A Musical Education Of course, a musical education does not mean the sort of programme outlined at the beginning of this article music lessons, tests, grades, public performances, etc. It has to be something that is completely natural and part of everyday life. Young Children: Surprisingly little is ever said about the relationship that young children have with music: very young children cannot play musical instruments and the sounds that they create by banging things together when they are playing can be quite discordant, but anyone who has spent time looking after a small child will know how they are drawn to music. If you watch people walking past a busker in the street, you will see that the young children always want to stop and listen and, at the sound of live music, their faces lose the vacant expression that they so often wear round the shops, and instead light up with interest and pleasure.

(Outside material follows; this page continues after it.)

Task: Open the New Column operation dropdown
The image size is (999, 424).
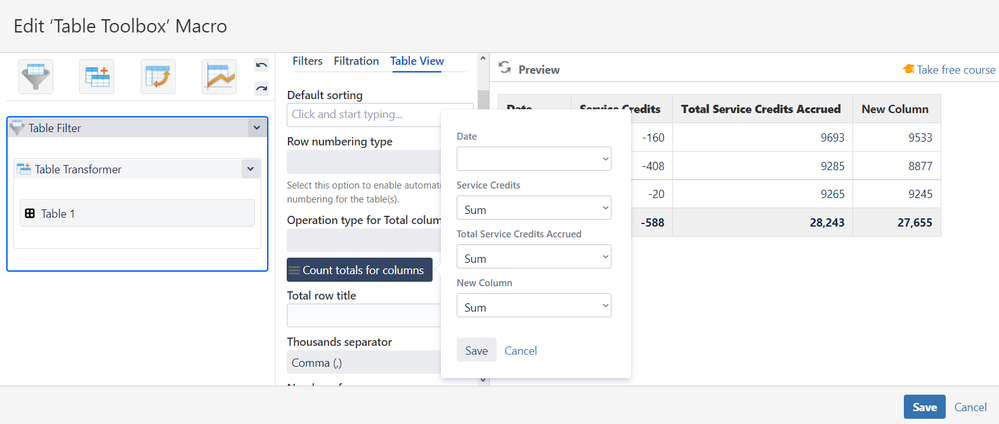Action: tap(533, 306)
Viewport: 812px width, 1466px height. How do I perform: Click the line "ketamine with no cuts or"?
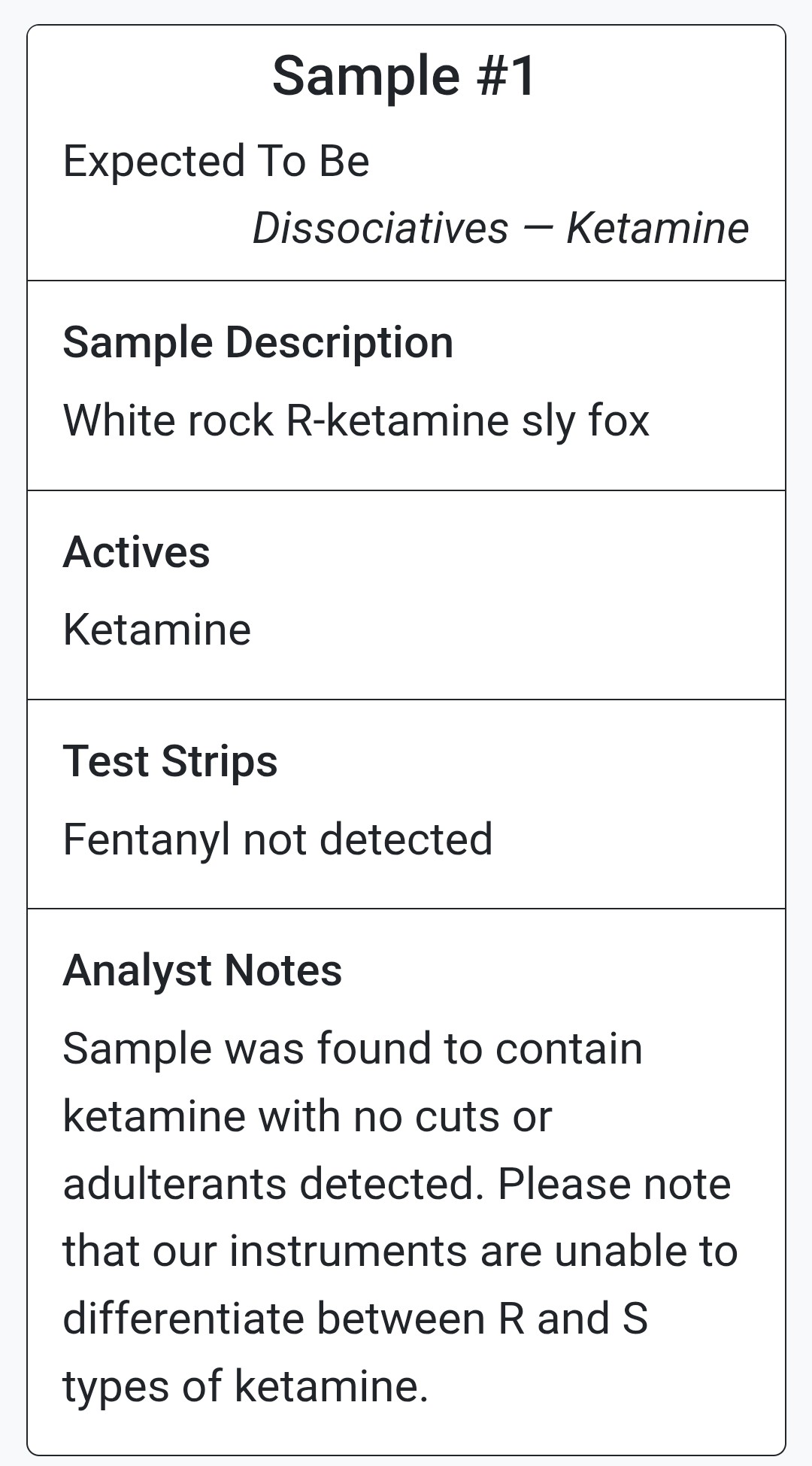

It is probably in these early years that the foundations of a persons understanding of music are laid in the same way that it is at this age that children acquire their knowledge of speech, of physical coordination, of caring relationships, and really of all the things that are of fundamental importance to life. Older Children: As a child grows older, they develop the potential to make music for themselves, rather than to simply listen to music created by other people. Everyone talks about the stresses and strains of the teenage years, but the fact that there are natural (and harmless) antidotes to these difficulties is seldom acknowledged. It is not possible to play a joyful tune and to remain sad; it is not possible to play a soulful tune and to remain frivolous; it is possible to be feeling sad, to sing a sad song, and to end up feeling uplifted. Music has the potential to take a young person (or an older person) from a state in which they are worried and anxious about the future and focus them on creating something of beauty in that moment of time.
Teaching Music
There is a common misconception that you have to be a musician to teach music. This idea fails to take account of the fact that everyone especially children has an innate attraction to music and an innate ability to learn about music, without external instruction. The task of a parent or teacher is not to teach music but to create an environment that allows a childs feeling for music to develop of its own accord. In this respect being a musician can actually be a disadvantage in ones enthusiasm to teach a child ones own ideas about music, one can prevent them from developing their own. Modern sounds: One of the reasons why music is so much closer to the surface in non-westernised societies must, at least partly, be due to the fact that everything in the world of nature is inherently musical, while the sounds of machines and city life are not. A child who grows up surrounded by bird song, the sound of the wind in the trees, the rustling of leaves, and the silence that envelops the world when the sun goes down, is never going to be far away from making music for themselves. Learning from this, it makes sense for parents in Western countries to protect their children from the noises of the modern world as far as is reasonably possible, i.e. not to play radios, televisions, CDs, computer games, etc. around young children, and to at least ensure that the home is a place of peace and quiet, whatever noises children have to endure when they are out and about. In this respect many people are also concerned about the effect of nursery schools on young children; nursery schools are often characterised by a cacophony of noise which must be very disturbing for any child who has to spend time there. As has been hinted, however, music is not simply about sounds; a childs ability to develop a feeling for music depends primarily on the emotional atmosphere in which they grow up. Thus, even parents bringing up children in the centre of a big city, with no garden and no open space round about can still create an atmosphere conducive to musical appreciation by allowing a child to feel loved, free of stress, and unhurried a sense of peace is perhaps at the heart of the musical experience.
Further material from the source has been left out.